_WHAT NEEDS TO BE DONE_: Reproduce all of the lines below, swapping "Preferences" for "Settings" and leaving every other character as it is.

_TASK INPUTS_:
___

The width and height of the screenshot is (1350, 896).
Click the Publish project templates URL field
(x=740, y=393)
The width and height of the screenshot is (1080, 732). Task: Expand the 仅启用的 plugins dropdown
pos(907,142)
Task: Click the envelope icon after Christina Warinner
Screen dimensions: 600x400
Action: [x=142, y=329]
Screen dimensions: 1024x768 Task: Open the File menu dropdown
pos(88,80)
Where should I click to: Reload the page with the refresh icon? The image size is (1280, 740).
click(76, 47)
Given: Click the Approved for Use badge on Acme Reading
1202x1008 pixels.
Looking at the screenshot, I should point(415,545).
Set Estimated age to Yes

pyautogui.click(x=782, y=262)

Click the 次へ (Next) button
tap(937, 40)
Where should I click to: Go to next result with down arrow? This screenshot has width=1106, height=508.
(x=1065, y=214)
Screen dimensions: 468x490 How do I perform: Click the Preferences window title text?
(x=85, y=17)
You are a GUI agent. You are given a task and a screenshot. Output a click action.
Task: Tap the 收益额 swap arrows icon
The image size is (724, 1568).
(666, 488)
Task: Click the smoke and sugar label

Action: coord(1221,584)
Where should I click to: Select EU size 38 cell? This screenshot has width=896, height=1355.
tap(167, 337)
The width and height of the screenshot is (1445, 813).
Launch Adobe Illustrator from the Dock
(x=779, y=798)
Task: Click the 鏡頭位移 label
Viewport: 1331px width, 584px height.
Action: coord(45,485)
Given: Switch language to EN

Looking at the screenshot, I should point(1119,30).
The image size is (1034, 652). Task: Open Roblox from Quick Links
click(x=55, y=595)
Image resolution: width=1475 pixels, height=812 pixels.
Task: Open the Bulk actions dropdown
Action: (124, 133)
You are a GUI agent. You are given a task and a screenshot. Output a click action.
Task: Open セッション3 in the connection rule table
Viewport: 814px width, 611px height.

___

_RESULT BELOW_:
The width and height of the screenshot is (1350, 896).
Click the Publish project templates URL field
(x=740, y=393)
The width and height of the screenshot is (1080, 732). Task: Expand the 仅启用的 plugins dropdown
pos(907,142)
Task: Click the envelope icon after Christina Warinner
Screen dimensions: 600x400
Action: [x=142, y=329]
Screen dimensions: 1024x768 Task: Open the File menu dropdown
pos(88,80)
Where should I click to: Reload the page with the refresh icon? The image size is (1280, 740).
click(76, 47)
Given: Click the Approved for Use badge on Acme Reading
1202x1008 pixels.
Looking at the screenshot, I should point(415,545).
Set Estimated age to Yes

pyautogui.click(x=782, y=262)

Click the 次へ (Next) button
tap(937, 40)
Where should I click to: Go to next result with down arrow? This screenshot has width=1106, height=508.
(x=1065, y=214)
Screen dimensions: 468x490 How do I perform: Click the Settings window title text?
(x=85, y=17)
You are a GUI agent. You are given a task and a screenshot. Output a click action.
Task: Tap the 收益额 swap arrows icon
The image size is (724, 1568).
(666, 488)
Task: Click the smoke and sugar label

Action: coord(1221,584)
Where should I click to: Select EU size 38 cell? This screenshot has width=896, height=1355.
tap(167, 337)
The width and height of the screenshot is (1445, 813).
Launch Adobe Illustrator from the Dock
(x=779, y=798)
Task: Click the 鏡頭位移 label
Viewport: 1331px width, 584px height.
Action: coord(45,485)
Given: Switch language to EN

Looking at the screenshot, I should point(1119,30).
The image size is (1034, 652). Task: Open Roblox from Quick Links
click(x=55, y=595)
Image resolution: width=1475 pixels, height=812 pixels.
Task: Open the Bulk actions dropdown
Action: (124, 133)
You are a GUI agent. You are given a task and a screenshot. Output a click action.
Task: Open セッション3 in the connection rule table
Viewport: 814px width, 611px height.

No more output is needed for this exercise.